Tijdens gebruik (of ‘ontlading’) bewegen positief geladen lithiumionen binnen in de batterij vanaf de positief geladen elektrode oftewel anode via het tussenliggende elektrolyt naar de negatief geladen elektrode of kathode. Lithiumkobaltoxide (LiCoO2) voert als kathodemateriaal voor ‘gadget-lithiumionbatterijen’ de boventoon, maar voelt de hijgende adem in z’n rug van lithiumijzerfosfaat (LiFePO4) – met een lagere energiedichtheid maar chemisch stabieler.

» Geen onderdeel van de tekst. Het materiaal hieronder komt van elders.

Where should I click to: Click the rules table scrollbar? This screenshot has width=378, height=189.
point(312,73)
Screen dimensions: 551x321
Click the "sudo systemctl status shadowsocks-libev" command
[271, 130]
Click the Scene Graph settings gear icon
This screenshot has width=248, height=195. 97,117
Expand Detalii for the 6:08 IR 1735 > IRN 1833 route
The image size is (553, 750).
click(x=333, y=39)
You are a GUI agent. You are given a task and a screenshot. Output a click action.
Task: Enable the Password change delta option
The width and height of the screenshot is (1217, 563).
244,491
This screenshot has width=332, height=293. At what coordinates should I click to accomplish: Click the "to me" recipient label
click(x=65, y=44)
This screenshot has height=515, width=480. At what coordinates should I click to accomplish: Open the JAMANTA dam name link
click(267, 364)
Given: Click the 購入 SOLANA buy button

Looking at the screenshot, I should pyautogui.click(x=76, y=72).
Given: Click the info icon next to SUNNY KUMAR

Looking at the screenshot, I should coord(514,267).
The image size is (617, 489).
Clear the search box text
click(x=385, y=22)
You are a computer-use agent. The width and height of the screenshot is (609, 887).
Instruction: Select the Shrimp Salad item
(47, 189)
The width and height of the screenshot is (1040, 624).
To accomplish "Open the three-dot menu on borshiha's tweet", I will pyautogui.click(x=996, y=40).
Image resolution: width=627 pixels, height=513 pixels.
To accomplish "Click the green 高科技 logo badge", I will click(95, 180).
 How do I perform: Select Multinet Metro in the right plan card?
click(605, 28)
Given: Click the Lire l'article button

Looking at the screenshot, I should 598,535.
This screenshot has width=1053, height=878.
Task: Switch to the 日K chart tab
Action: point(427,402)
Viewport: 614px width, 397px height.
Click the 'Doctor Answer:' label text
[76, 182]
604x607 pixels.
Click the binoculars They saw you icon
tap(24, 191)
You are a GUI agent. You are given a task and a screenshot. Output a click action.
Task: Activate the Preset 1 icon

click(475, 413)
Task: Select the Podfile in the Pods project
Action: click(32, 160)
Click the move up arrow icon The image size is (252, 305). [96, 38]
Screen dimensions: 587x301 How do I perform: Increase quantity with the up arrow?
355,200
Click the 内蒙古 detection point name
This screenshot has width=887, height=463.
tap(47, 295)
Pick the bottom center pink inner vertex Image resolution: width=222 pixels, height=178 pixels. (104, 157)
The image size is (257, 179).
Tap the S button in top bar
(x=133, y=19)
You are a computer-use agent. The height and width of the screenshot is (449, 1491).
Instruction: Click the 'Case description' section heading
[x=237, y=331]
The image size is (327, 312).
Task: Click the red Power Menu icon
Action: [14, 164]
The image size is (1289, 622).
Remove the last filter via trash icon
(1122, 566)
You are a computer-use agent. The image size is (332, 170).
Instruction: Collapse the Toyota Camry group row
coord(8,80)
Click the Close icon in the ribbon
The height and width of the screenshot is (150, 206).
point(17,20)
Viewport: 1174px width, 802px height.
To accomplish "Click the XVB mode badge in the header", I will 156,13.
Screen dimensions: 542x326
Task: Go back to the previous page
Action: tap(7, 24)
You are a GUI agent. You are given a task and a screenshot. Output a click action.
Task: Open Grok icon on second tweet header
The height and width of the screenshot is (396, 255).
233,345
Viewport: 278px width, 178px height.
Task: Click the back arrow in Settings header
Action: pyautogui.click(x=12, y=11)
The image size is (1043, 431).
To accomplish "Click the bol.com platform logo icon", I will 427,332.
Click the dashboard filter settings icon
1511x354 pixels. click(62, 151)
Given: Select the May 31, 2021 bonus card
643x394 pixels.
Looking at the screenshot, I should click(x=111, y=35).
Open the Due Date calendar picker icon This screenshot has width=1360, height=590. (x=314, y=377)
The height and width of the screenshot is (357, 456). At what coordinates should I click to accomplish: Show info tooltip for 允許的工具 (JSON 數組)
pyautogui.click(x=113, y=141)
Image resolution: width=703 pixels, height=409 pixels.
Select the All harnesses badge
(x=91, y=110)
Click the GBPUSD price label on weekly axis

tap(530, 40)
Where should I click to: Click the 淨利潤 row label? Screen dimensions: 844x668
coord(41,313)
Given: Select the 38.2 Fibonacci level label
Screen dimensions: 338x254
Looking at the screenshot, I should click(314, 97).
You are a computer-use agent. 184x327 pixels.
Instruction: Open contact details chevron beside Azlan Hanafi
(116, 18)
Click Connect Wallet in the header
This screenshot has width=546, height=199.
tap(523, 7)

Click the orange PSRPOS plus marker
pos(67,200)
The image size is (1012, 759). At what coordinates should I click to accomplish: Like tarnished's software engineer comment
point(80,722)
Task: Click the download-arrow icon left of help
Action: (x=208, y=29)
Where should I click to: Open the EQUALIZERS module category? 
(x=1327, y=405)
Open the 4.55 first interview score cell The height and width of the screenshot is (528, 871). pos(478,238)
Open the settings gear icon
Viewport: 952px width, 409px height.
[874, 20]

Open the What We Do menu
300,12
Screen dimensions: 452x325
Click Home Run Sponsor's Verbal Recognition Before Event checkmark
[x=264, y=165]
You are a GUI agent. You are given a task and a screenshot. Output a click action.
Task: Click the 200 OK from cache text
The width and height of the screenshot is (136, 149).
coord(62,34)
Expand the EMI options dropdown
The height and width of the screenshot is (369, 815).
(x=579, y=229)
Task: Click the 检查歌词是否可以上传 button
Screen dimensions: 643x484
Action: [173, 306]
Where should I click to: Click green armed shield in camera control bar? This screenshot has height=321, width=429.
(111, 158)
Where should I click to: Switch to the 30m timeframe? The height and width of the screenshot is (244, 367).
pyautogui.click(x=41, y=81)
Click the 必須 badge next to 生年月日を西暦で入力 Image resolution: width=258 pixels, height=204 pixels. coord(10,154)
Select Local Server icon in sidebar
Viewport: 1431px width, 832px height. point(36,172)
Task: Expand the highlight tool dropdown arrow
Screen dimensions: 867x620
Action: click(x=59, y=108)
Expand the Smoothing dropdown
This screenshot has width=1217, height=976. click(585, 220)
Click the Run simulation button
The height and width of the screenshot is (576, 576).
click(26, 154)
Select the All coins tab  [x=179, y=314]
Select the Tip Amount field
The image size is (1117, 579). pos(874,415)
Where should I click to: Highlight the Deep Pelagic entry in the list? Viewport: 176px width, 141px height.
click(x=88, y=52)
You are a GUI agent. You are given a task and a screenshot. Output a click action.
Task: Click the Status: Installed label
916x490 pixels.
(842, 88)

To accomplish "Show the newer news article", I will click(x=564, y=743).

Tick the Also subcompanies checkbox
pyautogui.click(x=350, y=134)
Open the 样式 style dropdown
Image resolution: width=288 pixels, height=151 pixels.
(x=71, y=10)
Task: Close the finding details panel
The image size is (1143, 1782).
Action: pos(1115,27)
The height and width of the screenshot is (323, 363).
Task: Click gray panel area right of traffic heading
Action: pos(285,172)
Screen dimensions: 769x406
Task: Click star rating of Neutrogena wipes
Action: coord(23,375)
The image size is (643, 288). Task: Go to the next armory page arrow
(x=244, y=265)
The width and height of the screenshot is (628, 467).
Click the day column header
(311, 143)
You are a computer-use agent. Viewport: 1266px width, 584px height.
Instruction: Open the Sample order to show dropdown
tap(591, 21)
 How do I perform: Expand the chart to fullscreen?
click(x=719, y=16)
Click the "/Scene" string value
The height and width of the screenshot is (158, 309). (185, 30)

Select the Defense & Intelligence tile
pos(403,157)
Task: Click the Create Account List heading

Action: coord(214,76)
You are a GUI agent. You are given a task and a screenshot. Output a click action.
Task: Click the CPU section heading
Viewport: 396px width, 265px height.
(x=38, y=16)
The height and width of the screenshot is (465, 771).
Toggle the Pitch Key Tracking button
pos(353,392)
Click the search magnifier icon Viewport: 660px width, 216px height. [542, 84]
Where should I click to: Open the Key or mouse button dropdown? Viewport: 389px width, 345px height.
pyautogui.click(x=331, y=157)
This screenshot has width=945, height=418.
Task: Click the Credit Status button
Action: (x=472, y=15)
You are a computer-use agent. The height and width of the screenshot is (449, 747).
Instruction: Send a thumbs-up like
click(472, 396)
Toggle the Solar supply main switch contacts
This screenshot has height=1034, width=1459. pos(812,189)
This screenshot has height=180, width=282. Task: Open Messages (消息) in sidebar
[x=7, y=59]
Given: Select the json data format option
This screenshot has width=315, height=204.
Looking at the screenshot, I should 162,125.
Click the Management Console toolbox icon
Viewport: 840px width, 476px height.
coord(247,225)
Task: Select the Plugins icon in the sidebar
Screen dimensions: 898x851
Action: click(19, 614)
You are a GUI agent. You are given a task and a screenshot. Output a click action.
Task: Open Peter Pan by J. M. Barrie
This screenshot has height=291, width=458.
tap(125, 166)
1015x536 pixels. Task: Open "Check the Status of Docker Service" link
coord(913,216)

Om de stroomkring te sluiten bewegen negatief geladen elektronen buiten de batterij om vanaf de anode naar de kathode, en voorzien zo een aangesloten ‘gadget’ van voeding. Tijdens het opladen volgen de lithiumionen de omgekeerde weg – doordat je via de oplader elektronen de andere kant op dwingt – en gaan ze terug naar de anode. De (elektro)chemische reacties binnen oplaadbare batterijen zijn reversibel oftewel omkeerbaar.
Materialen
De materialen waar de anode en kathode van gemaakt zijn bepalen de capaciteit en de spanning van een batterij. Deze materialen worden zodanig gekozen dat de anode elektronen doneert en de kathode elektronen opneemt. De mate waarin dat gebeurt bepaalt de spanning van de hele cel. Het elektrolyt tussen de anode en kathode geleidt elektriciteit, in een lithiumionbatterij uiteraard in de vorm van lithium (Li+) ionen. De combinatie van grafiet als anode, LiCoO2 als kathode en lithiumzouten als LiPF6 of LiBF4 opgelost in een organisch oplosmiddel als carbonaatesters geeft voor een enkele cel een nominale spanning van 3,6 Volt. Deze waarde is het gemiddelde tussen een volle cel van 4,2 Volt en een lege cel van 3,0 Volt. Hogere spanningen kun je krijgen door een aantal cellen in serie achter elkaar te zetten tot een echte ‘batterij’ van cellen – en daar komt het woord ‘batterij’ ook vandaan. Een schroefboormachine met een oplaadbare batterij van 14,4 Volt bevat dus vier cellen. Lithiumionbatterijen in dit soort apparaten, maar ook in gadgets zoals notebooks, zijn voorzien van elektronica om te beveiligen tegen te hoge oplading of te hoge temperaturen, of om juist te voorkomen dat de batterij te ver ontlaadt.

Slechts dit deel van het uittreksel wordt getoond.